Starting with just three teachers, 30 pupils, 30 chairs and no single table, Ms Barbara Ofwono Buyondo started Victorious Schools which sit on four campuses in and around Kampala.

She initially mobilized sh1m and started a kindergarten in an old three-bedroom house in Old Kampala.  With the help of funds from a cooperative saving scheme and banks, she has slowly built her small kindergarten into multi-billion shilling business with over 3000 pupils.

Flavia Nassaka of the East African Digest talked to her.

Q: When did you first get a thought of starting a school?

Buyondo: “I am passionate about children and I know I have a calling for children. Being a teacher, I discovered that in the area of kindergarten there were only old, unqualified teachers who were handling our children.

I am a qualified secondary school teacher but I felt I should go to the kindergarten so that teachers who are qualified should start handling children because early childhood is very important.

Q: What inspired you?

Buyondo: It was the lack of qualified teachers in the kindergarten for I saw a gap that needed to be filled.

I used to volunteer at Watoto Church as a Sunday school teacher but as a taught I used to see us giving love to the children. It was then that I started moving to kindergarten schools where I realized that most of these teachers were at retirement age and couldn’t therefore provide the best for the young souls.

Realizing that it would be a good business venture due to the uniqueness and the fact the few kindergartens in place were not providing quality childhood education, I decided to start small in 1999.

Q: Many  women out there have the ideas but have failed to actualize them.

Buyondo: Many people discouraged me that it wouldn’t work out but a few encouraged me. I had to stand all the intimidation because I had a vision to become great.  Very many people despise women and I encountered this challenge even when I was looking for a loan in banks because people undermine women for they know most women have no personal property to give in as security.

I realized that challenge when Victorious was still a sole proprietorship and because of this , I had to open up for men to come on board because I saw the vision I had was big and I needed more brains into the business so that we can achieve great things. Now Victorious is a limited liability company with other directors on board though I am the vision bearer of Victorious Education services.

Q: Acquiring land in the city center is not an easy thing. How did you get this spacious place?

Buyondo: Back in the 1999, getting a place to rent wasn’t that easy but I managed to get a three bedroom house where I rented at first. As the number of pupils increased, there came need for more space. I asked brokers to look out for a spacious place to house an establishment as big as a school. In 2001, I got a plot of land on Namirembe Road but numbers kept increasing and it was near the road. In 2004 we got a bigger place at Namirembe road but my vision was not for being in rented places because of the risk of being evicted any time. I kept looking out until I got six acres  near the city center where the primary school and a kindergarten are located now.

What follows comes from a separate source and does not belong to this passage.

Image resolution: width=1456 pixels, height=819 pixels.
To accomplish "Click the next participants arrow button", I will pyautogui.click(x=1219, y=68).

Q: How do you hope to preserve the school’s standards?

Buyondo: We are a value-based institution that we stand to defend God’s name. Whatever we do, we try to exhibit God’s view. Our aim is to keep improving and so whatever we do today, we aim to perfect it tomorrow.

Minding about team work, integrity and time management are essential things that have kept us going.

Apart from what is on the curriculum, we teach our pupils to practice values such as integrity, truthfulness so that when they later join the job market, they’ll make a difference.

Each week, we get a theme that we zero on and teach them all the details about a particular theme.

Q: How do you motivate your staff?

Buyondo: I’ve tried to live an exemplary life. Am a woman but  in my staff, men are the majority but they respect me because they know that am a good team leader. I consult them on issues I cannot handle so we do everything as a team. With this they look at me more as a colleague than a boss. We all reason at the same level.

Q: What do you think is missing in the Uganda education system?

Buyondo: To me education starts from homes. As an educator I’ve realized that education at home is low considering the busy schedules of parents. Most parents think their responsibility in the child’s education is looking for school fees. They think the school is supposed to teach children everything which is wrong. There are vital aspects that are missing in children for instance discipline which is necessary even in the job market. However much you excel with no discipline, you’ll always be eliminated my employers.

Q: They say successful women don’t make good wives. Does this apply to you?

It’s a very wrong allegation. I am a happily married woman to a man who understands and supports me. The reason some women tend to abandon marriage when they become successful is the fact that some men tend to compete with their wives in earning.

Women need to balance work and family. When I go home, am a wife and I have the boss of the house but when I get to work am a boss. However busy I get, I have to spare some time for my family.

Q: What advice can you give a woman you inspire out there?

Buyondo: I want to encourage women that on the job market, they will not employ you whether you are a woman or a man. They’ll give you a job because of what you can do. In the world today, it’s equal competition. We have to get skills, thereafter we have to put the skills into use.